Brantley was born with Spina bifida and steps are barriers for the wheelchair-bound reader. But each Friday, Melita carries him down the stairs while librarian Robin Ritchie follows with Brantley’s wheelchair and other items in tow.
In early March, however, that will all change.
Brantley, and all other library patrons with physical disabilities, as well as parents with strollers, baby seats and the like, will handily access the children’s library by elevator, thanks in much part to the generosity of the community.
On Jan. 26, Eureka Library hosted its final fundraising event, Elevate Gala, at Eureka College’s Cerf Center in its campaign to raise the final dollars necessary to fund the $317,000 project. The elevator will be located on the east side of the library, and improvements to the children’s area are also included in the plan.
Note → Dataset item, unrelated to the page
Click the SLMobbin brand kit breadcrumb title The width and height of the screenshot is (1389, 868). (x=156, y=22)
“We’re really excited about tonight, and we don’t have far to go to reach our goals,” Eureka Library program coordinator Cindy O’Neill said, as guests began to fill the Cerf Center’s Terrill Room that evening. Brantley, dapperly dressing in a suit and tie, arrived early with his mother and grandmother.
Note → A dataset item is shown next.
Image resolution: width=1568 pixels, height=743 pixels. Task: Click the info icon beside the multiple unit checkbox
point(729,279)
Linen covered numbered tables were set for the crowd of more than 160 ticketholders, who paid $50 each for dinner and the opportunity to bid on 65 auction items. Along the room’s perimeters, 12 tables featured 53 silent auction items.
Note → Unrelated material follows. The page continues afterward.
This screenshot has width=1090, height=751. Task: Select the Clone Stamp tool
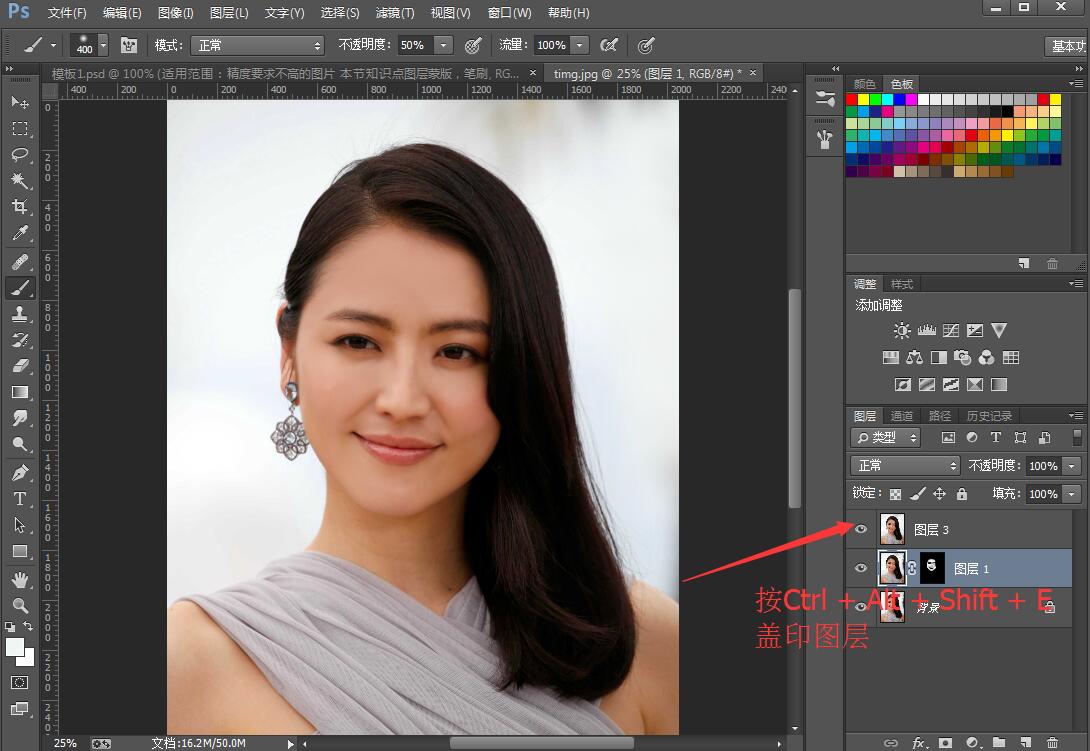point(20,314)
A special display at the foot of the podium featured live auction items; Ben Zobrist signed batting gloves, a South Padre Island, Tex. beachfront vacation condo and a 19th century wood yarn winder were among the live auction donations.
A vintage Cuddle Cups Circus display, initially donated to the library, was up for bids in the silent auction. The festive red and yellow metal shelving unit was among the collection of the late Harlen ”Rollo” Pierson, a well-known local professional clown. The family granted permission for its auctioning.
Eureka Library Director Ann Reeves said less than $10,000 of the project goal remained at Gala’s beginning. By night’s end, only $320 remained. “We have a donor who’ll give the rest,” Reeves said.
Having the lion’s share of funding before the Gala, made for a relaxing night for Reeves and fellow library employees and volunteers who coordinated the festivities.
Each table featured centerpieces crafted from books. For dinner; pork loin with port wine mushroom sauce, grilled chicken breast, herb-roasted red potatoes. Chocolate and carrot cake followed.
“It was just a great evening for us. We weren’t under a great amount of pressure to make money and it turned out to be great fun,” Reeves said. ”This is a very generous community.”
Tax dollars saved, donations and fundraisers paid for the project, she said. Among the many private donors, several gave between $1,500 and $10,000. Eureka Community Bank and Heartland Bank and Trust Community Support Fund, along with Illinois Prairie Community Foundation, donated more than $10,000.
Former Eureka Middle School coach Craig Gerdes manned the auction block, and, once tallied, the event brought in $9,019. The Zobrist gloves garnered $300, Eureka resident and Peoria Art League president Sharon Somer’s watercolor sold for $400 and the big ticket item, the beachfront vacation condo, auctioned for $3,000.
“So many times there’s a need here (in Eureka) on a large level, but before you ask for it, people figure out what’s needed and how to get it taken care of,” Reeves said. “The churches work together here too, they communicate with each other and the community to get things done.”
Reeves said the library plans to host an open house once the project is approved by inspectors and the elevator is in use. The elevator has been installed, and crews are working now to finish electrical work and complete carpentry projects and improve the children’s section with fresh paint and shelving upgrades.
“We’re happy, and we can breathe deep now that all the funding is in place,” Reeves said. ”We don’t have any problem moving on from here.”